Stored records
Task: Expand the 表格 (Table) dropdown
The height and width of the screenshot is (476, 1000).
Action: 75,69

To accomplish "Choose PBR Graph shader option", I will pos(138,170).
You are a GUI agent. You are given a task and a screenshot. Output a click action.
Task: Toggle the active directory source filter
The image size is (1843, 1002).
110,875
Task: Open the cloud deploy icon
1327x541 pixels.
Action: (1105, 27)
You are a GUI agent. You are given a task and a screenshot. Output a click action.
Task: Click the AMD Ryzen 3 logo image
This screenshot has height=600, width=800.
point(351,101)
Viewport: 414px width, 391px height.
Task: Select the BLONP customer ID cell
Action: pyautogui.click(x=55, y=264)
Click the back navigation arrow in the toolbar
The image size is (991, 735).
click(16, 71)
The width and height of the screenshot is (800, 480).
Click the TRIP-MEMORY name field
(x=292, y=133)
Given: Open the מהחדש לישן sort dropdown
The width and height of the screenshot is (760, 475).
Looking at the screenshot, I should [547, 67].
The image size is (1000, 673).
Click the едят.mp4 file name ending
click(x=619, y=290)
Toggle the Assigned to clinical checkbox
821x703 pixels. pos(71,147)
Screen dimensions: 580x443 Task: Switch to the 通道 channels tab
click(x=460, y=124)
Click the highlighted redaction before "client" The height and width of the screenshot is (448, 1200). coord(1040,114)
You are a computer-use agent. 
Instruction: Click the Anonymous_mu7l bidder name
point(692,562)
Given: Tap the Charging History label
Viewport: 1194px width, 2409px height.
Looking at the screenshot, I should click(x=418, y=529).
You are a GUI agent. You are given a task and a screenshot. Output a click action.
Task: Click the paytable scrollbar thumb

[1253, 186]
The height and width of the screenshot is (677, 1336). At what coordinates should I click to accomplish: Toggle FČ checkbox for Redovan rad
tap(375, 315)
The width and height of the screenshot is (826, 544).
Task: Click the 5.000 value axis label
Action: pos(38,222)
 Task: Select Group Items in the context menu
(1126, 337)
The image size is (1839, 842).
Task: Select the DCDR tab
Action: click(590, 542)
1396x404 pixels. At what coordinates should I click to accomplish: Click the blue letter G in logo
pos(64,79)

• **Exercise description**
The required response is a complete, exact copy of the records.

• **Your solution**
Task: Expand the 表格 (Table) dropdown
The height and width of the screenshot is (476, 1000).
Action: 75,69

To accomplish "Choose PBR Graph shader option", I will pos(138,170).
You are a GUI agent. You are given a task and a screenshot. Output a click action.
Task: Toggle the active directory source filter
The image size is (1843, 1002).
110,875
Task: Open the cloud deploy icon
1327x541 pixels.
Action: (1105, 27)
You are a GUI agent. You are given a task and a screenshot. Output a click action.
Task: Click the AMD Ryzen 3 logo image
This screenshot has height=600, width=800.
point(351,101)
Viewport: 414px width, 391px height.
Task: Select the BLONP customer ID cell
Action: pyautogui.click(x=55, y=264)
Click the back navigation arrow in the toolbar
The image size is (991, 735).
click(16, 71)
The width and height of the screenshot is (800, 480).
Click the TRIP-MEMORY name field
(x=292, y=133)
Given: Open the מהחדש לישן sort dropdown
The width and height of the screenshot is (760, 475).
Looking at the screenshot, I should [547, 67].
The image size is (1000, 673).
Click the едят.mp4 file name ending
click(x=619, y=290)
Toggle the Assigned to clinical checkbox
821x703 pixels. pos(71,147)
Screen dimensions: 580x443 Task: Switch to the 通道 channels tab
click(x=460, y=124)
Click the highlighted redaction before "client" The height and width of the screenshot is (448, 1200). coord(1040,114)
You are a computer-use agent. 
Instruction: Click the Anonymous_mu7l bidder name
point(692,562)
Given: Tap the Charging History label
Viewport: 1194px width, 2409px height.
Looking at the screenshot, I should click(x=418, y=529).
You are a GUI agent. You are given a task and a screenshot. Output a click action.
Task: Click the paytable scrollbar thumb

[1253, 186]
The height and width of the screenshot is (677, 1336). At what coordinates should I click to accomplish: Toggle FČ checkbox for Redovan rad
tap(375, 315)
The width and height of the screenshot is (826, 544).
Task: Click the 5.000 value axis label
Action: pos(38,222)
 Task: Select Group Items in the context menu
(1126, 337)
The image size is (1839, 842).
Task: Select the DCDR tab
Action: click(590, 542)
1396x404 pixels. At what coordinates should I click to accomplish: Click the blue letter G in logo
pos(64,79)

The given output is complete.